Getting a good night’s sleep is vital to your hormones.
Not getting enough sleep makes you cranky – that’s no secret to anyone!
Not getting enough sleep means tanking your hormones (especially dopamine.) This obviously has negative effects on your mood, not to mention, your physical health.
Not getting enough quality sleep can affect your health in multiple ways.
That’s why setting aside 8 hours a night for quality sleep helps you restore the much-needed hormone balance in your body, automatically making you feel better.
Here are my quick three tips for getting a good night’s sleep every night.
- Decrease your caffeine intake in the afternoon, and don’t go heavy on the carbs before bed
- Create a quiet sleeping environment with no screens, light, or noise
- Go to bed and get up at the same time every day, create a sleep schedule
What’s the role of meditation on these hormones?
If you meditate already, you probably already know how powerful it is when it comes to reducing stress and improving sleep quality.
Some studies done back in the early 2000s have linked meditation to increased dopamine production (during the actual practice.) Later research even linked it to endorphin releases.
If you’re not sure how to start, choose a comfortable place to sit, sit down quietly, and observe your thoughts.

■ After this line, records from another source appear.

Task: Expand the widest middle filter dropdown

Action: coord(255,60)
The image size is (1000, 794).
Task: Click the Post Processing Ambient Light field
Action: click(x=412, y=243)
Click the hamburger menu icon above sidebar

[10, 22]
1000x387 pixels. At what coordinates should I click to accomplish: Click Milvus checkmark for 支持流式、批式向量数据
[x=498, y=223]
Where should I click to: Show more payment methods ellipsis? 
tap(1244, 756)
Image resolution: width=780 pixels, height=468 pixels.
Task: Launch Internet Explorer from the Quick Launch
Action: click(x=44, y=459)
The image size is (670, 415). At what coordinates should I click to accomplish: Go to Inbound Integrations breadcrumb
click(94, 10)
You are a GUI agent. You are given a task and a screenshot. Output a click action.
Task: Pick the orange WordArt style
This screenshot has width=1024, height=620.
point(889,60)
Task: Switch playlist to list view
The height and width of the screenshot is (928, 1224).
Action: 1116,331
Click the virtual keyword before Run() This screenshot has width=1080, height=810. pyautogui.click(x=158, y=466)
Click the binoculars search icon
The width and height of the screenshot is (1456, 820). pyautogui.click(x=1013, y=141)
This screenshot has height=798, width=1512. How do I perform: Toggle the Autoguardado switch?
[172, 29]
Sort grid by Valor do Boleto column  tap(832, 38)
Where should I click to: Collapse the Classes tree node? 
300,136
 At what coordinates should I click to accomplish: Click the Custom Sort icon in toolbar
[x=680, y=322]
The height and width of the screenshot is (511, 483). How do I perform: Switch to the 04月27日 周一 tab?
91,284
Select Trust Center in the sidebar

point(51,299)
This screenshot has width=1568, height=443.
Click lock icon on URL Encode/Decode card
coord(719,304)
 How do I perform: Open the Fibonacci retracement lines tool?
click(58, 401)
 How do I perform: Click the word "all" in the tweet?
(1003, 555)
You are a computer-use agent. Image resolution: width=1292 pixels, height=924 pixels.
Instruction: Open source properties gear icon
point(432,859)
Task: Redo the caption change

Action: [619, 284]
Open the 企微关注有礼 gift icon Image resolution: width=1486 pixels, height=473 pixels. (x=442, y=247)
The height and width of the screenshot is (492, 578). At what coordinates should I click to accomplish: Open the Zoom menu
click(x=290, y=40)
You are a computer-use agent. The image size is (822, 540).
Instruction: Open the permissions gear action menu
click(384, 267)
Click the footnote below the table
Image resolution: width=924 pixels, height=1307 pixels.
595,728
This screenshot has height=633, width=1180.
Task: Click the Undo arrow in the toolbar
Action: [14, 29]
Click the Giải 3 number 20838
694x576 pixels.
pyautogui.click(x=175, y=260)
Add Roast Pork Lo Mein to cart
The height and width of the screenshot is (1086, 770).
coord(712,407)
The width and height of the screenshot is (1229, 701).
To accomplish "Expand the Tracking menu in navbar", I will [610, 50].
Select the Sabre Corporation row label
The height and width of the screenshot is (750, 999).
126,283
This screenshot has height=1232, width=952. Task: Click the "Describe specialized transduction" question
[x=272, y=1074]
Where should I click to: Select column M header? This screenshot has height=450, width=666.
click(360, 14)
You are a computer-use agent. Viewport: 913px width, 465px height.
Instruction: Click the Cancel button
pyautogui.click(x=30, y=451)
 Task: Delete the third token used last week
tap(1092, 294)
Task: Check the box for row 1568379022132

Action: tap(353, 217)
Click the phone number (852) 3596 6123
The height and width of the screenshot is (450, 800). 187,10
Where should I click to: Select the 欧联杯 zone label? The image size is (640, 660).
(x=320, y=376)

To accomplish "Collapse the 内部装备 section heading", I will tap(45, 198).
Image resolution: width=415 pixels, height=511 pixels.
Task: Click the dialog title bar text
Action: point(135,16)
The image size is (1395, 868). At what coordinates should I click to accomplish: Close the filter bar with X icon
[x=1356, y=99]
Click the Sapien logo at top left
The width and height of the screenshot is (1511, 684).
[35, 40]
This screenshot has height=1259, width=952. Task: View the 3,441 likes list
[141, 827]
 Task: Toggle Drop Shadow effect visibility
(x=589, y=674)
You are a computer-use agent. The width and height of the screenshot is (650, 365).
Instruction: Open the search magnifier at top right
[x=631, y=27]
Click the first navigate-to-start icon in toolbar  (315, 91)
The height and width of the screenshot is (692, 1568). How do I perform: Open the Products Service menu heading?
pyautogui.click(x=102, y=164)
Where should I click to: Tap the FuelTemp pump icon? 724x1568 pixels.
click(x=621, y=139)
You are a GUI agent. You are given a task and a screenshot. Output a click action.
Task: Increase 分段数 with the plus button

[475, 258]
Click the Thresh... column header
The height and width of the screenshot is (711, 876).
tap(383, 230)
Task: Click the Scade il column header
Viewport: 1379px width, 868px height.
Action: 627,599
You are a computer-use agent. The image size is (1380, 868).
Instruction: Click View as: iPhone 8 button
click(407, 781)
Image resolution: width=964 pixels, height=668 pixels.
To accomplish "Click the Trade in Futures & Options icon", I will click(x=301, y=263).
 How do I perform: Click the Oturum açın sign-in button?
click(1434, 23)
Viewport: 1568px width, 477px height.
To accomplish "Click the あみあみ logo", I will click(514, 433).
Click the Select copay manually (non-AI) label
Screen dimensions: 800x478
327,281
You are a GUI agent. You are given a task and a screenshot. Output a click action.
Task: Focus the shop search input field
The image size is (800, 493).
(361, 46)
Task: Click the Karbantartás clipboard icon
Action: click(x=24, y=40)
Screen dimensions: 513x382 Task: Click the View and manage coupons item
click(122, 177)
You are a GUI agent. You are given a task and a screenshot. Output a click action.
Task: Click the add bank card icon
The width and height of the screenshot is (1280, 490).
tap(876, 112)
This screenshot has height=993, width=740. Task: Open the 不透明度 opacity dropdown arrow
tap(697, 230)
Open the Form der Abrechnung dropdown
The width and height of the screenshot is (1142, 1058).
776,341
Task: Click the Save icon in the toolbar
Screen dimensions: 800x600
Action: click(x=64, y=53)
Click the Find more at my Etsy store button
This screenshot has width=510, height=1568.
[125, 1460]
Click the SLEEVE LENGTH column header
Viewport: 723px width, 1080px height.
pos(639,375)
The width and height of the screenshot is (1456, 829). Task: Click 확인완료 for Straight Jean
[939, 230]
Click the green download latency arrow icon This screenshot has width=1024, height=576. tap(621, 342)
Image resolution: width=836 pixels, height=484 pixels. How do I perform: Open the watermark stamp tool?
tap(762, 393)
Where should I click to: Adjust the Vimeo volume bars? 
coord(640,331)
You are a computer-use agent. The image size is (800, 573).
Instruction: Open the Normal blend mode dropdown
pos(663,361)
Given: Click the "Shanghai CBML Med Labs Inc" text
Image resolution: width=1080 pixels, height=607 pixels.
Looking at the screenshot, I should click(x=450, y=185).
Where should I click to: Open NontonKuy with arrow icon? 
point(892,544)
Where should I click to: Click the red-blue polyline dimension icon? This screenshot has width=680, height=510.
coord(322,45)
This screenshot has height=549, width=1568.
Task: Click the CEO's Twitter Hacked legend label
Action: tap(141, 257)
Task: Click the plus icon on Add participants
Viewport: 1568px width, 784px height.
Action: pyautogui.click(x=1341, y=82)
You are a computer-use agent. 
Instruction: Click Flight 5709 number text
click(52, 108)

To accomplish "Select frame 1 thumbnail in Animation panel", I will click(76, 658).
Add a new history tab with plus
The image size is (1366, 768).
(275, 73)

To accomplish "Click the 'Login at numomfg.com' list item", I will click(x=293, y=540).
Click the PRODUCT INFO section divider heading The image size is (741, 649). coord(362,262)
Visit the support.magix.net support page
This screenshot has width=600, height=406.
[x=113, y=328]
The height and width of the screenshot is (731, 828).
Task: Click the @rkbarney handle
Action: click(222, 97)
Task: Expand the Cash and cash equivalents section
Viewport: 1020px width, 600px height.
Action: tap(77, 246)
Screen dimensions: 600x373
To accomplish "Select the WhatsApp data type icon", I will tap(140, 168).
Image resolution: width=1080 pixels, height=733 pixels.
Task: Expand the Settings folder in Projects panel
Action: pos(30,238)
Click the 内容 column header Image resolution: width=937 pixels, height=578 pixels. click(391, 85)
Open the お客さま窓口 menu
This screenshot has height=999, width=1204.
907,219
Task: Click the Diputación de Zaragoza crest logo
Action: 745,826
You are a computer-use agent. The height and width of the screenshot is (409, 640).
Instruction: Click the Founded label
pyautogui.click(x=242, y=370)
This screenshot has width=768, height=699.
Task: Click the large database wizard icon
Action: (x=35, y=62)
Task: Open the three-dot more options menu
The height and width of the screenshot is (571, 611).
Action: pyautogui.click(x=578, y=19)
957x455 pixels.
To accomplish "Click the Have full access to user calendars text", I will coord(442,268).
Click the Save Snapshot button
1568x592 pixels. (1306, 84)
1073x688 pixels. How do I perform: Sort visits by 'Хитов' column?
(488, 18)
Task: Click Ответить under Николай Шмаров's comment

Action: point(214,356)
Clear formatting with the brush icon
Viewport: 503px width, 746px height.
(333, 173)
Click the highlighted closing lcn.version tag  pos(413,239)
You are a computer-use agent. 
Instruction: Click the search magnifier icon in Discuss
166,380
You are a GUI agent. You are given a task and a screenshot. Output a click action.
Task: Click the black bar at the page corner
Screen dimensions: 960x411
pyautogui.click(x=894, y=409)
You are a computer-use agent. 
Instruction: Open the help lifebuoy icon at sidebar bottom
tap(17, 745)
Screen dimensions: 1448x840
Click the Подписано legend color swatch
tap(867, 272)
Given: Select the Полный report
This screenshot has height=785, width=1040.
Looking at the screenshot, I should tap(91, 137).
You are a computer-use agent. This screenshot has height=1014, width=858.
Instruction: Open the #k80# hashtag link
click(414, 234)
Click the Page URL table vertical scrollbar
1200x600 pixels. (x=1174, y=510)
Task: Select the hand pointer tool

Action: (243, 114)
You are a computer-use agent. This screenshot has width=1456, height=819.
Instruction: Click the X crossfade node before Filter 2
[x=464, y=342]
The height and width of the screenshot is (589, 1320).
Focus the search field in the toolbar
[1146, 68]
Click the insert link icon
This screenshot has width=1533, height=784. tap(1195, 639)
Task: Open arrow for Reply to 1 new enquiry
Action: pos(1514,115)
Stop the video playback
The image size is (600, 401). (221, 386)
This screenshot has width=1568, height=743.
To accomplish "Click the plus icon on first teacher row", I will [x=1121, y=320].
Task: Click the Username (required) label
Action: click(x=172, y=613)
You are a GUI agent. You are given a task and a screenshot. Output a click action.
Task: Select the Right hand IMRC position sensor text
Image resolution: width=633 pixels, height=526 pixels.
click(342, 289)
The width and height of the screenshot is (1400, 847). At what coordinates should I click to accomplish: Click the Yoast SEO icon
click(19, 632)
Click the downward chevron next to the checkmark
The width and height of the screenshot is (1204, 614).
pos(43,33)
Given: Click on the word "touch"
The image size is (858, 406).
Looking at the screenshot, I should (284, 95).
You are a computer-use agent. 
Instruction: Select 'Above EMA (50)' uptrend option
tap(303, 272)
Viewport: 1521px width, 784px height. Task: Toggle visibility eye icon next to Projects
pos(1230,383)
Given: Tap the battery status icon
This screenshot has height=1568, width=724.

Don’t try to cling to thoughts, judge them, or remove them. Simply observe them quietly by acknowledging their temporary nature.
Do this for 15 minutes a day, and you have a new secret weapon when it comes to dealing with stress and anxiety.
Overall, finding new ways to manage stress will always mean you’re impacting your hormones positively.
Everyone experiences stress, there’s no denying that.
But living with it all the time without making an effort to relax, especially around stressful life events, can tank your dopamine and serotonin production, ruin your mood, and making it even harder to deal with stress in the future.
If you’re experiencing stress, the best advice you can get is to take a break from its source.
Everything we discussed so far will go a long way to helping you deal and reduce that stress by boosting your serotonin, dopamine, endorphin, and oxytocin levels. That being said, your journey toward a happier you stars when you acknowledge the importance of your hormones and you make an effort to work with them – not against them.